__Task details__. For each line below, check for "column"; give only the total of lines where it occurs.

[Opening Source data section]

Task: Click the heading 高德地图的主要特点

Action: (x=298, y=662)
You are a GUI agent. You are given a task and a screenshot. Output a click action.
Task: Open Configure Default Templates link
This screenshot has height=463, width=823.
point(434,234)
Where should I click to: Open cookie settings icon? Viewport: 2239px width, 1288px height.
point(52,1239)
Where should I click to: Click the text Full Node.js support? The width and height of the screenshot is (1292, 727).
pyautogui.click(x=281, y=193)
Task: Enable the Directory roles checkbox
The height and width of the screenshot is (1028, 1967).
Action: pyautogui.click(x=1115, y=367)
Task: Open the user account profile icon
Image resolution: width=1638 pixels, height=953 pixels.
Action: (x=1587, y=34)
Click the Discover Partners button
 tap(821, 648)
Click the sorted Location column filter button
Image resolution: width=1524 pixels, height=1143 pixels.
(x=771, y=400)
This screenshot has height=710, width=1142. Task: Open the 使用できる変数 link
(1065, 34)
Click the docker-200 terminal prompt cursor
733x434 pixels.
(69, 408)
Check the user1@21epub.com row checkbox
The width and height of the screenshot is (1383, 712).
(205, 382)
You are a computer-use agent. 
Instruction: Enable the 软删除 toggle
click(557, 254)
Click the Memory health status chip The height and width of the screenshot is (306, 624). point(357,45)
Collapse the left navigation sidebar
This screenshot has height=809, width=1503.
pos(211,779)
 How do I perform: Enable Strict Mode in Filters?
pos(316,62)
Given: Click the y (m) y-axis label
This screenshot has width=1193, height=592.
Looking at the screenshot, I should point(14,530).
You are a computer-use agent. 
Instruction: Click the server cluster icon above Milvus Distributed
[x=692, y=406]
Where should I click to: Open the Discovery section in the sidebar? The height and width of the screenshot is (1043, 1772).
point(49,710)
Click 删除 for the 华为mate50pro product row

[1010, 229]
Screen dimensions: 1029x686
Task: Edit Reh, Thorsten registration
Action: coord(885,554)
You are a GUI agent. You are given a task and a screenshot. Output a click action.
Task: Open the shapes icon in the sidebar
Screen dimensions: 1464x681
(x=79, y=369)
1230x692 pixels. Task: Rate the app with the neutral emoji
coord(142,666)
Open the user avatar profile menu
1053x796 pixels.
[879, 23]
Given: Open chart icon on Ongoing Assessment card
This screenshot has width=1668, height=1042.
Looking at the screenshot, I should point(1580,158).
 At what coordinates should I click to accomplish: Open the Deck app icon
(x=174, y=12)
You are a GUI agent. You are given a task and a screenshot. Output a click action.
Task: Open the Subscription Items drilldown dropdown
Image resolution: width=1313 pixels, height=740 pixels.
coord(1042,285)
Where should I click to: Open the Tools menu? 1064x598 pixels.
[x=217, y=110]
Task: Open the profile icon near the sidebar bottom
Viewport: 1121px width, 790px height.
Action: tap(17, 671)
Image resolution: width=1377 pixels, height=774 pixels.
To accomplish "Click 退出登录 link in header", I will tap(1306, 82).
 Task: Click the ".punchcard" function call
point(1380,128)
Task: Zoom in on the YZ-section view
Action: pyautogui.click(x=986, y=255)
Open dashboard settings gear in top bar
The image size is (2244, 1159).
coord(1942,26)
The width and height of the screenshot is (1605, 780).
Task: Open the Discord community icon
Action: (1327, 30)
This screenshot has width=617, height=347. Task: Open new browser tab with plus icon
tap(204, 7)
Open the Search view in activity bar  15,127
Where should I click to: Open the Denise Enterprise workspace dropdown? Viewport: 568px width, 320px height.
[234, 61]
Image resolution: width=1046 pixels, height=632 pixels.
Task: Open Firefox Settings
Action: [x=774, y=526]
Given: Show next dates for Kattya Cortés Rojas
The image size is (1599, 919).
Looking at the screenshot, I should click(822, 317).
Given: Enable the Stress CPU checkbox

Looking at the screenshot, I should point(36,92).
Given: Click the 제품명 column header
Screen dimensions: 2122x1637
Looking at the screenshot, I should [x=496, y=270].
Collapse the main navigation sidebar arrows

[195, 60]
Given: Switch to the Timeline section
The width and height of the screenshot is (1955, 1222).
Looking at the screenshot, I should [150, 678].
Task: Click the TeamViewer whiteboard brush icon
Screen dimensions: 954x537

[Closing Source data section]

__Result for this task__. 2